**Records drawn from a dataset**
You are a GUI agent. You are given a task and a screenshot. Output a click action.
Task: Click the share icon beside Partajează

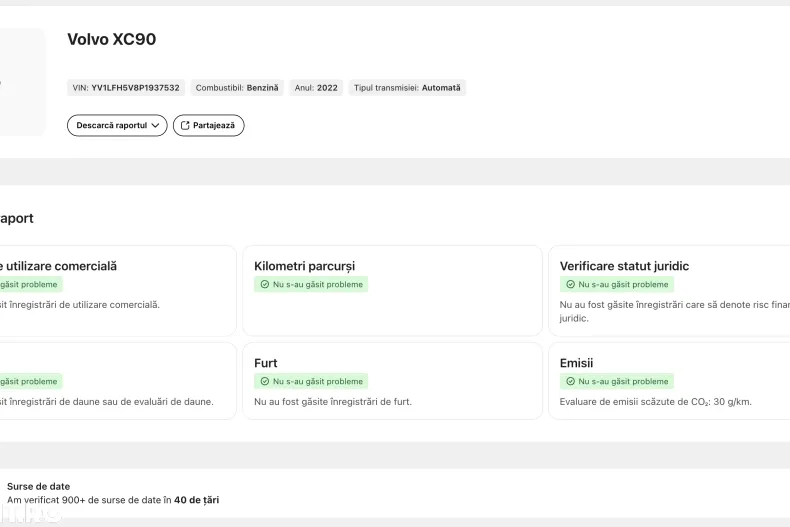[x=184, y=126]
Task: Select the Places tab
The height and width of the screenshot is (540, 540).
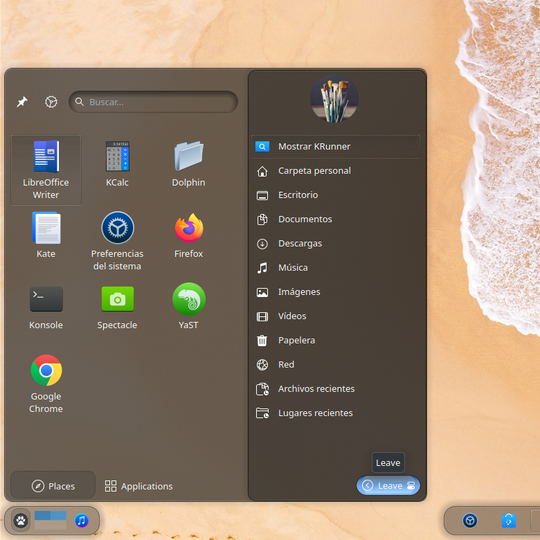Action: tap(53, 486)
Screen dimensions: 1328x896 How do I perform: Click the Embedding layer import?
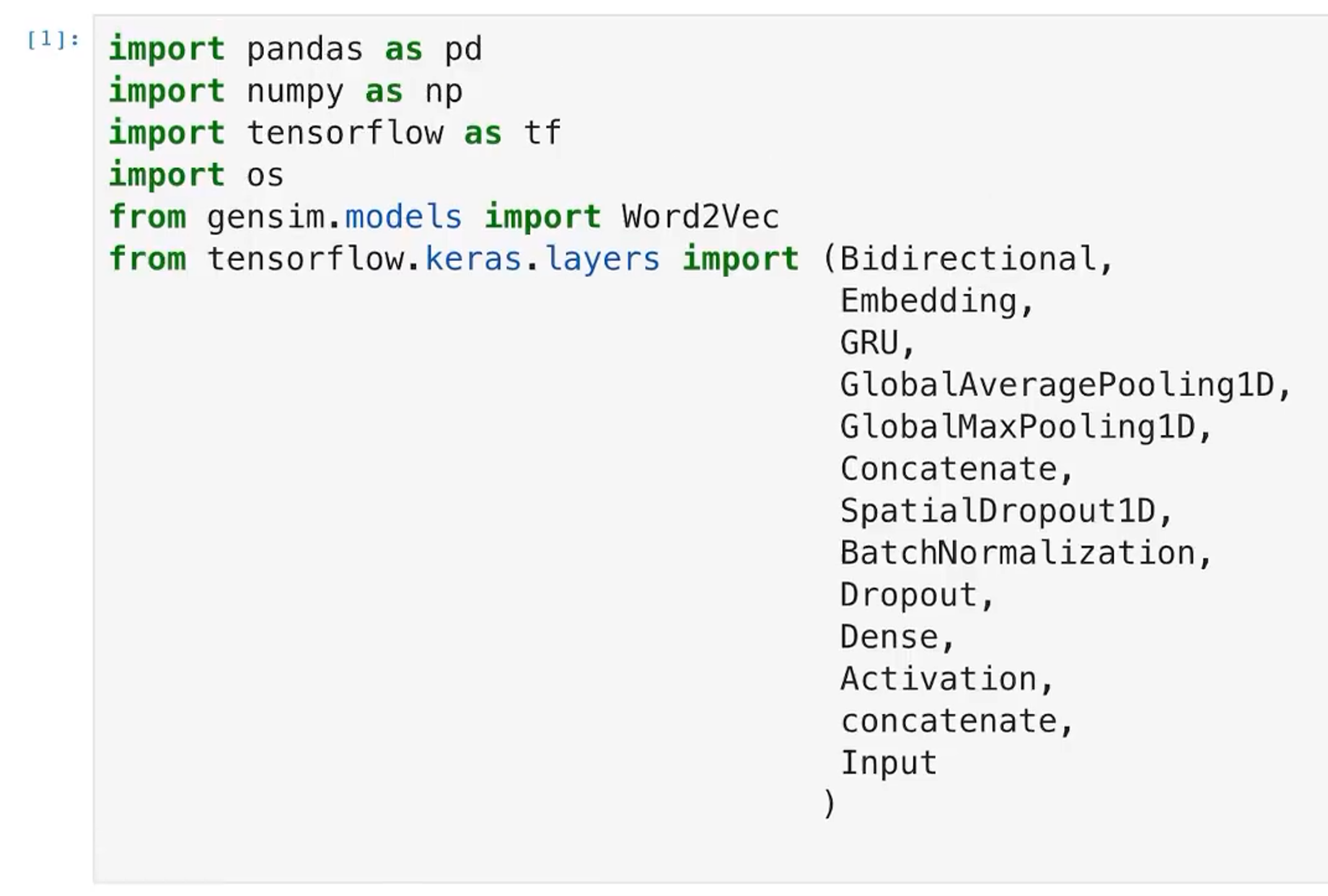[x=928, y=301]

**Task instructions**
Beginning with the line that contains "The height and" and ending with the final line of the entries, every line must be copied exactly; the pictures must not.

**Result of the exercise**
The height and width of the screenshot is (540, 540).
Action: tap(53, 486)
Screen dimensions: 1328x896 How do I perform: Click the Embedding layer import?
[x=928, y=301]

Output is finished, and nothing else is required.